Problem statement >> From the line that contains "Image resolution: width=873" through the last line of the data, copy everything exactly and nothing else, omitting the pictures.

= = = =

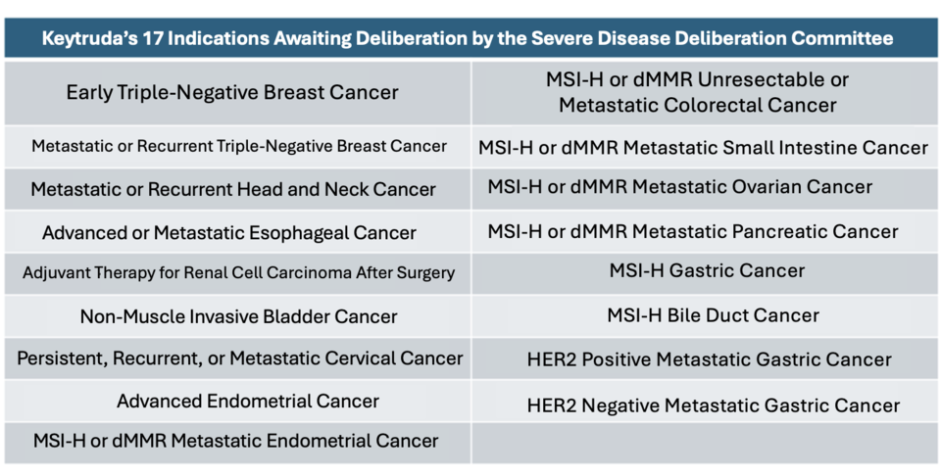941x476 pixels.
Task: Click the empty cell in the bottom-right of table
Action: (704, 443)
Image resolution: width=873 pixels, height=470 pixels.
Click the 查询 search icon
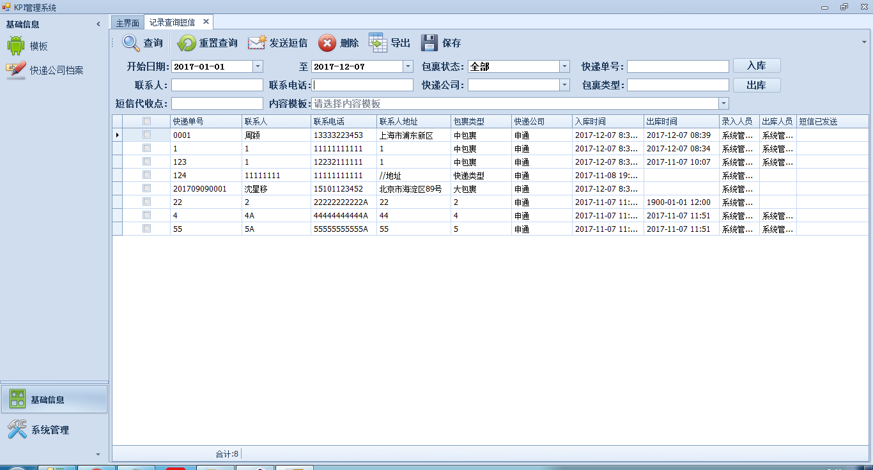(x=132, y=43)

= = = =

Answer below >>
Image resolution: width=873 pixels, height=470 pixels.
Click the 查询 search icon
(x=132, y=43)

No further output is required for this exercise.